Teaching critical appraisal skills in healthcare settings

Critical appraisal involves interpreting information, in particular information within research papers, in a systematic and objective manner. This review looked at whether teaching critical appraisal skills to health professionals led to changes in processes of care, patient outcomes, health professionals' knowledge of how to critically appraise research papers, or all three. The review found that teaching critical appraisal skills to health professionals may improve their knowledge. However, there was a lack of good quality evidence as to whether teaching critical appraisal skills led to changes in the process of care or to changes in patient outcomes.

Authors' conclusions: 

Low-intensity critical appraisal teaching interventions in healthcare populations may result in modest gains. Improvements to research examining the effectiveness of interventions in healthcare populations are required; specifically rigorous randomised trials employing interventions using appropriate adult learning theories.

Read the full abstract...
Background: 

Critical appraisal is the process of assessing and interpreting evidence by systematically considering its validity, results and relevance to an individual's work. Within the last decade critical appraisal has been added as a topic to many medical school and UK Royal College curricula, and several continuing professional development ventures have been funded to provide further training. This is an update of a Cochrane review first published in 2001.

Objectives: 

To assess the effects of teaching critical appraisal skills to health professionals on the process of care, patient outcomes and knowledge of health professionals.

Search strategy: 

We updated the search (see Appendix 1 for search strategies by database) and used those search strategies to search the Cochrane Central Register of Controlled Trials (1997 to June 2011) and MEDLINE (from 1997 to June 2011). We also searched EMBASE, CINAHL and PsycINFO (up to January 2010). We searched LISA (up to January 2010), ERIC (up to January 2010), SIGLE (up to January 2010) and Web of Knowledge (up to January 2010). We also searched the Cochrane Database of Systematic Reviews (CDSR), Database of Abstracts of Reviews of Effects (DARE) and the Cochrane Effective Practice and Organisation of Care (EPOC) Group Specialised Register up to January 2010.

Selection criteria: 

Randomised trials, controlled clinical trials, controlled before and after studies and interrupted time series analyses that examined the effectiveness of educational interventions teaching critical appraisal to health professionals. The outcomes included process of care, patient mortality, morbidity, quality of life and satisfaction. We included studies reporting on health professional knowledge/awareness only when based upon objective, standardised, validated instruments.

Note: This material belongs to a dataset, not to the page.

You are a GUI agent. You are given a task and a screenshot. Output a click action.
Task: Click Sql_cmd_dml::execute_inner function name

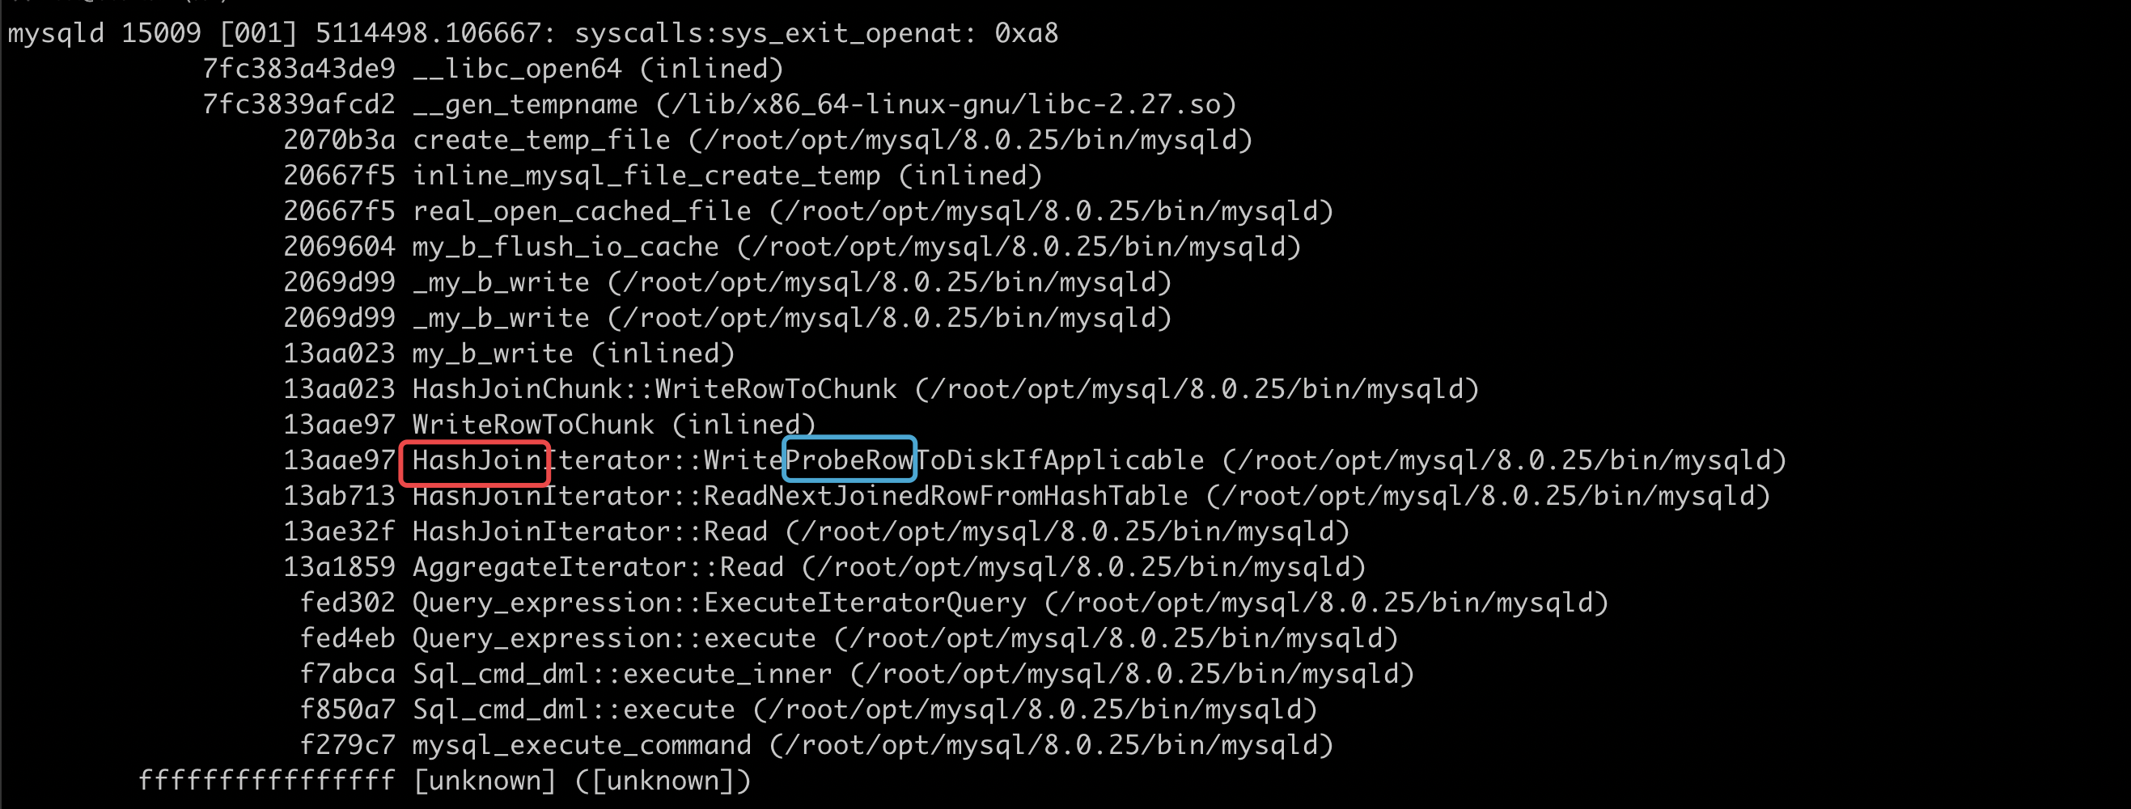click(x=622, y=674)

We did not consider studies involving students.

Data collection and analysis: 

Two review authors independently extracted data and assessed risk of bias. We contacted authors of included studies to obtain missing data.

Main results: 

In total, we reviewed a total of 11,057 titles and abstracts, of which 148 appeared potentially relevant to the review. We included three studies involving 272 people in this review. None of the included studies evaluated process of care or patient outcomes. Statistically significant improvements in participants' knowledge were reported in domains of critical appraisal (variable approaches across studies) in two of the three studies. We determined risk of bias to be 'unclear' and as such considered this to be 'plausible bias that raises some doubt about the results'.